• **EXTRACTED TEXT**:
Jenny on Jul 12, 2008 at 10:00:20 said:

An article like this, conveniently leaves out very pertinent facts, because quite honestly, they find them convenient. Those rationalizing open borders care no more for human rights considerations than they do for the civil rights of citizens, be they black, brown or white.

The US has a declining pool of jobs, outsourcing started in the '80s. We do not have a worker shortage, or a lacking of hardworking Americans who would do those jobs. Those are lies crafted by the corporate elites, and those in the far left and far right who have an agenda that is not in aid of human rights.

American citizens, again, black, brown and white are suffering economic desperation, they can barely earn enough to keep a roof over their heads, or feed their children. They suffer from malnutrition and anemia at numbers greater than during the Great Depression, and American citizen children are now getting rickets from vitamin D deficiencies. They lack even basic access to health care. Our public education system is breaking down because it is being burdened by frivolous expenses that have destroyed it's original purposes, to educate our children to have a future.

• **EXTRACTED MATERIAL**:
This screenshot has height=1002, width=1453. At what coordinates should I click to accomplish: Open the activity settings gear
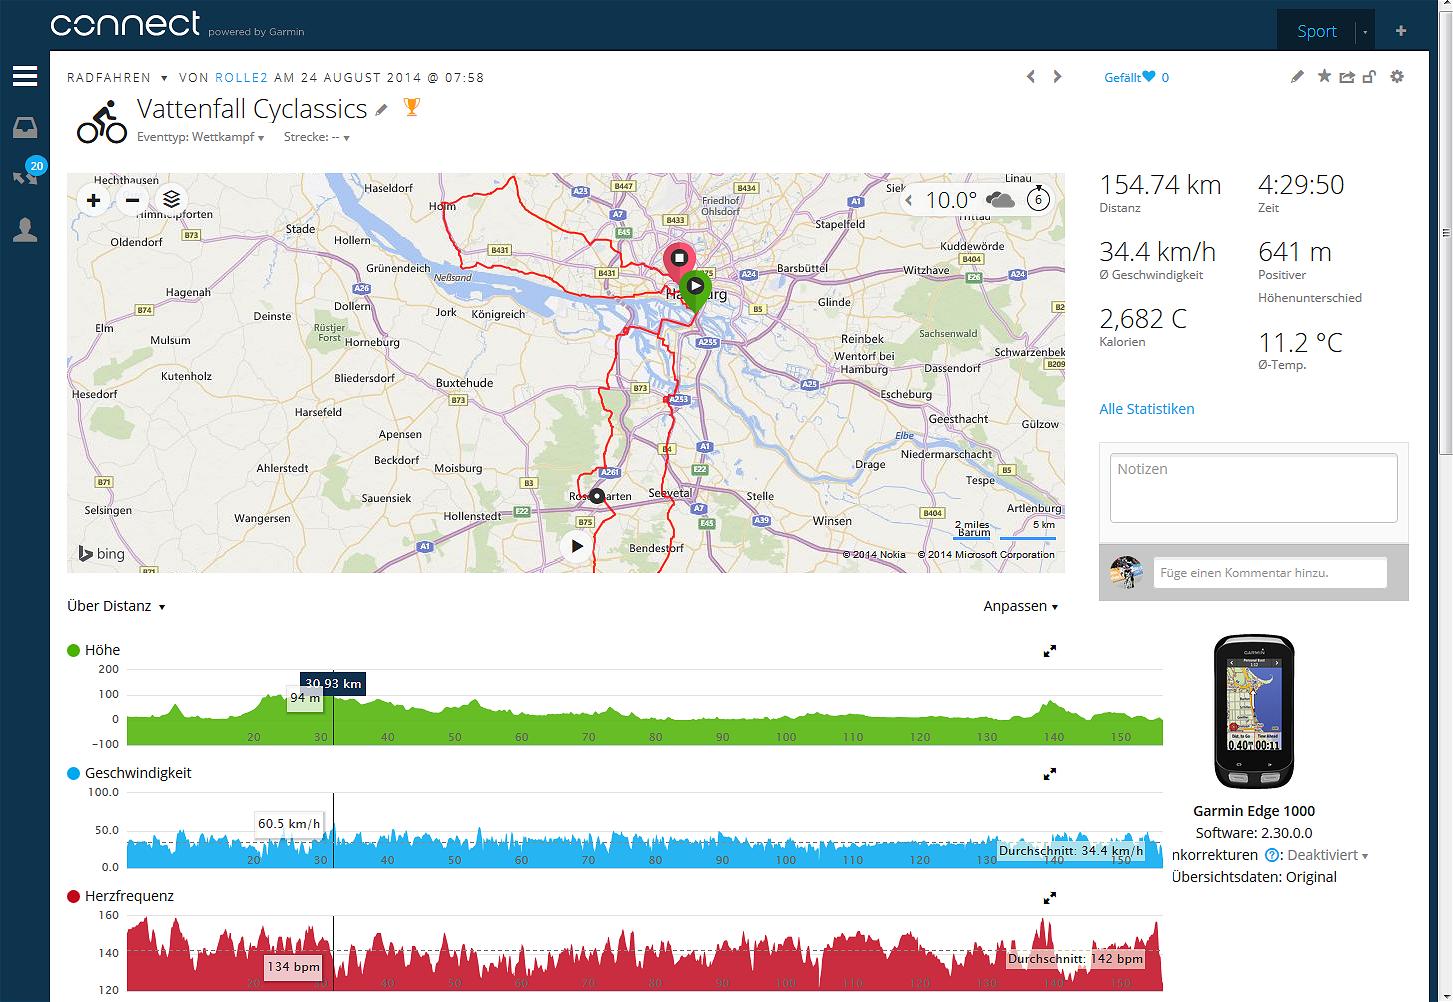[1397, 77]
--
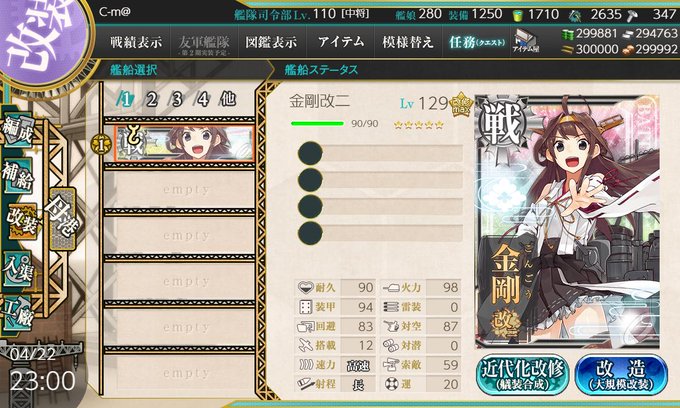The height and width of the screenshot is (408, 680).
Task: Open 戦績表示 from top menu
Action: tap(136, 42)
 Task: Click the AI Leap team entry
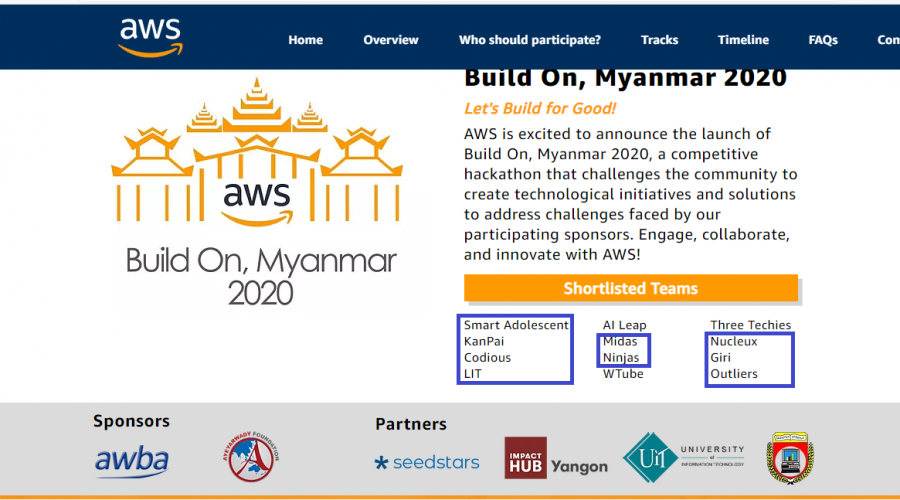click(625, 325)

• **WHAT YOU HAVE TO DO**:
Answer these questions about the comment above:
1. When does the comment say outsourcing started?
2. According to the comment, who crafted the lies about a worker shortage?
3. What does the comment say American citizen children are now getting from vitamin D deficiencies?

• **YOUR SOLUTION**:
1. In the '80s.
2. The corporate elites, and those in the far left and far right who have an agenda that is not in aid of human rights.
3. Rickets.